ЧТО НУЖНО СДЕЛАТЬ A: Уменьшите вдвое координаты в строках с данными ниже, от строки с «ISO 14001 (260, 2018)» до строки с «Swedish (461, 29)» включительно. Умножьте каждое число в ответах на 0,5 и округлите до целого (половины вверх), затем выпишите заново только эти строки целиком, вместе с названиями.

------------

Все началось с того, что на Ren TV я сделал для сериала “Черная комната” три новеллы. Работа эта очень понравилась продюсеру Дмитрию Лесневскому, и он решился на полный метр – дебютный и для меня, и для него. Мы пустились на поиски сценария. Искали очень долго, где-то полгода бродили вокруг да около, читали много чего, все это никуда не годилось. Пока Лесневский однажды в январе 2001 года не натолкнулся на сценарий Новотоцкого и Моисеенко под рабочим названием “Ты” и не предложил его мне. Я прочел и понял, что необходимо браться за это и делать. Надо отдать должное сценаристам: они люди очень талантливые, энергоемкие, диапазон их широк – от четырехстраничного рассказа для журналов “Отдохни” и “Клубничка” до сериала “Кобра” и “Старых кляч” Эльдара Рязанова. А этот сценарий был их “любимый ребенок”, его они писали в стол, не надеясь, что скоро он будет реализован. Мне очень понравилась способность сценаристов передавать живую речь – очень редко читаешь сценарий и видишь персонажей.

В сценарии я изменил начало и концовку, что, на мой взгляд, очень существенно, и авторы не настаивали на своем, с легкостью шли навстречу. Еще я переименовал главных героев: сценаристы только с этим не хотели соглашаться, но в конце концов я их убедил и очень признателен им за эту их восприимчивость.

• Как примирить ваше телевизионное прошлое, работу в самой массовой из существующих областей – сериальной – с “Возвращением”, картиной авторской и “фестивальной”?

При всем том, что я работал для телевидения – “Черная комната”, сюжеты для программы “Кинематограф”, – с 1990 года, когда я получил в ГИТИСе актерское образование, на протяжении десяти лет главной мечтой моей было кино. Не телевизионное, не сериальное – серьезное. Неожиданного поворота из одной среды в другую для меня не произошло: я никогда не чувствовал себя телевизионным человеком. Неожиданным для меня, удивительным, потрясающим был отважный и щедрый поступок Лесневского. Он пригласил меня к себе и спросил, снимал ли я когда-нибудь кино, притом что у меня нет профессионального образования, я почти человек с улицы. Я ответил: “Нет, не снимал, но снимать хочу”. В новеллах из “Черной комнаты” тоже все наши с оператором совместные силы были положены на то, чтобы в рамках телевизионного формата делать все же кино. Мы делали кино, а не телевизионный продукт.

------------

ЧТО НУЖНО СДЕЛАТЬ B: Напечатайте слово в слово кусок интервью выше от слов «В сценарии я» до слов «эту их восприимчивость.» включительно.

------------

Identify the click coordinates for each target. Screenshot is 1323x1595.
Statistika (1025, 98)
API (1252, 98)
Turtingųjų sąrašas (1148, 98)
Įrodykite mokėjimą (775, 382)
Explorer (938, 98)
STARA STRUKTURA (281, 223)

------------

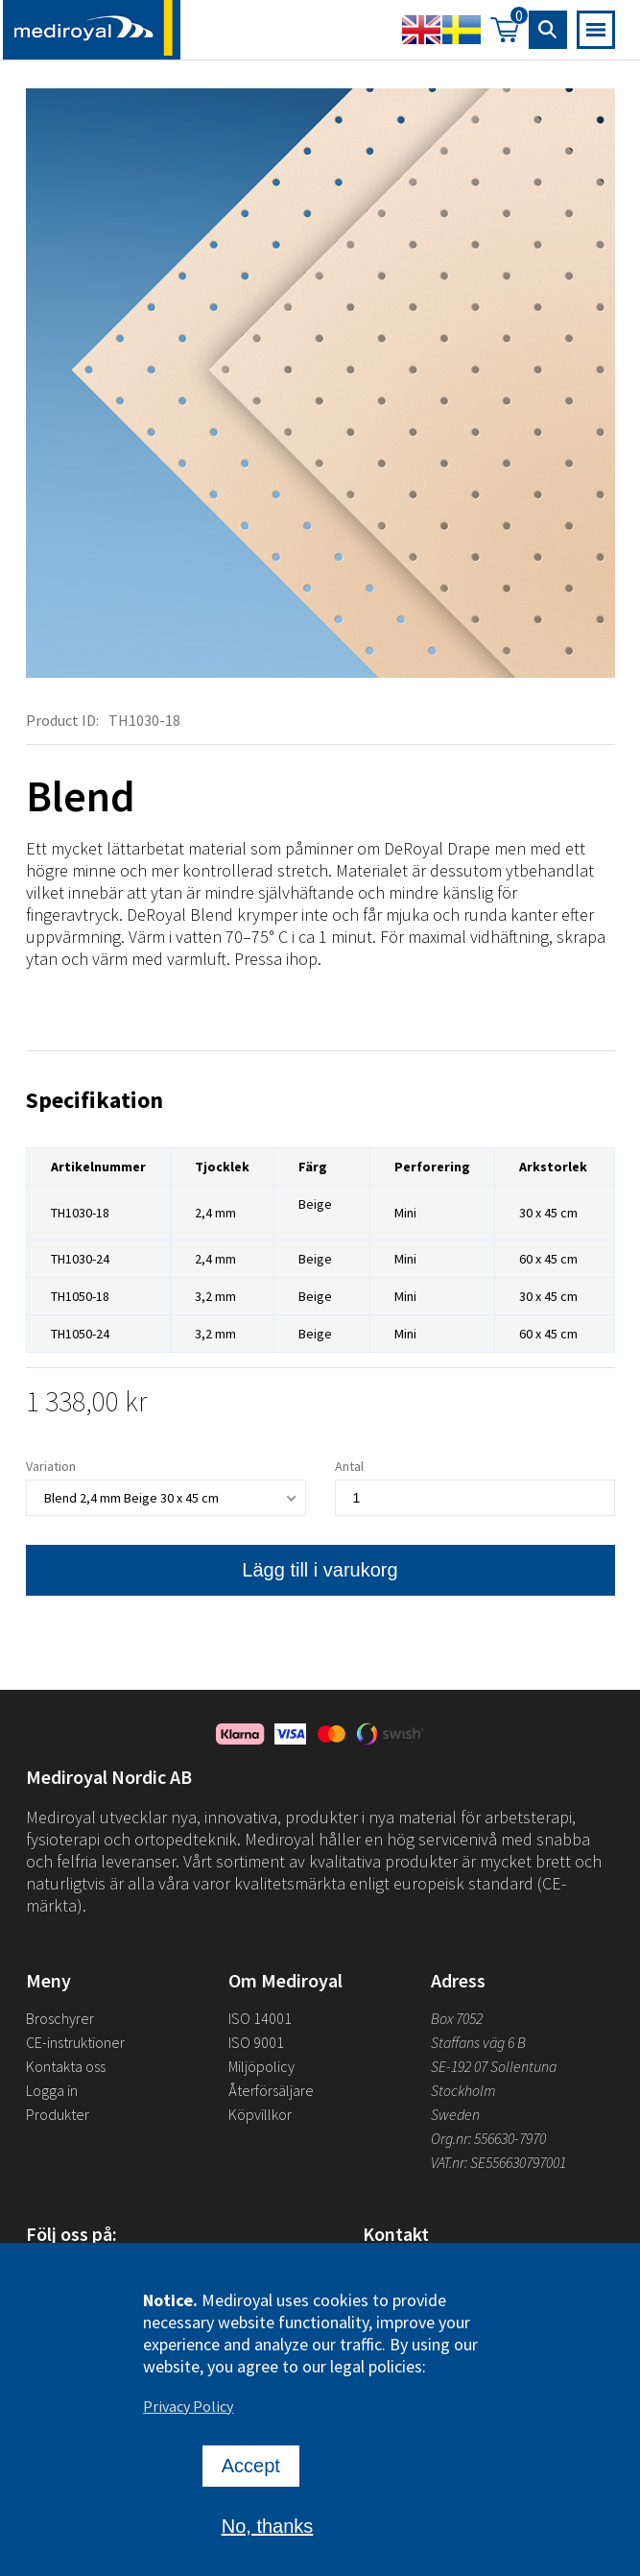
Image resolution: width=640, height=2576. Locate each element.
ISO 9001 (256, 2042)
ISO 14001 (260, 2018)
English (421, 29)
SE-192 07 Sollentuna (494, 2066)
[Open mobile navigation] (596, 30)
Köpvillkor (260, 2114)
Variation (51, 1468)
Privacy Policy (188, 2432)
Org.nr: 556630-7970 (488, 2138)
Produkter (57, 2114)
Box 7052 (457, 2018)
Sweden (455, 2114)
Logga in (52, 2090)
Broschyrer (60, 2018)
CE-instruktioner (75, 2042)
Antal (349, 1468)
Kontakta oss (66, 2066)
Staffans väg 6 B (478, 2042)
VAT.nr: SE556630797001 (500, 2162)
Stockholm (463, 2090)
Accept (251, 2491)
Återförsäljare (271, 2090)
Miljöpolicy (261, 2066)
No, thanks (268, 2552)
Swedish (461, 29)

------------

ПОЛНЫЙ ОТВЕТ A:
ISO 14001 (130, 1009)
English (211, 15)
SE-192 07 Sollentuna (247, 1033)
[Open mobile navigation] (298, 15)
Köpvillkor (130, 1057)
Variation (26, 734)
Privacy Policy (94, 1216)
Org.nr: 556630-7970 (244, 1069)
Produkter (29, 1057)
Box 7052 (229, 1009)
Sweden (228, 1057)
Logga in (26, 1045)
Broschyrer (30, 1009)
CE-instruktioner (38, 1021)
Antal (175, 734)
Kontakta oss (33, 1033)
Staffans väg 6 B (239, 1021)
VAT.nr: SE556630797001 (250, 1081)
Stockholm (232, 1045)
Accept (126, 1246)
Återförsäljare (136, 1045)
Miljöpolicy (131, 1033)
No, thanks (134, 1276)
Swedish (231, 15)

ПОЛНЫЙ ОТВЕТ B:
В сценарии я изменил начало и концовку, что, на мой взгляд, очень существенно, и авторы не настаивали на своем, с легкостью шли навстречу. Еще я переименовал главных героев: сценаристы только с этим не хотели соглашаться, но в конце концов я их убедил и очень признателен им за эту их восприимчивость.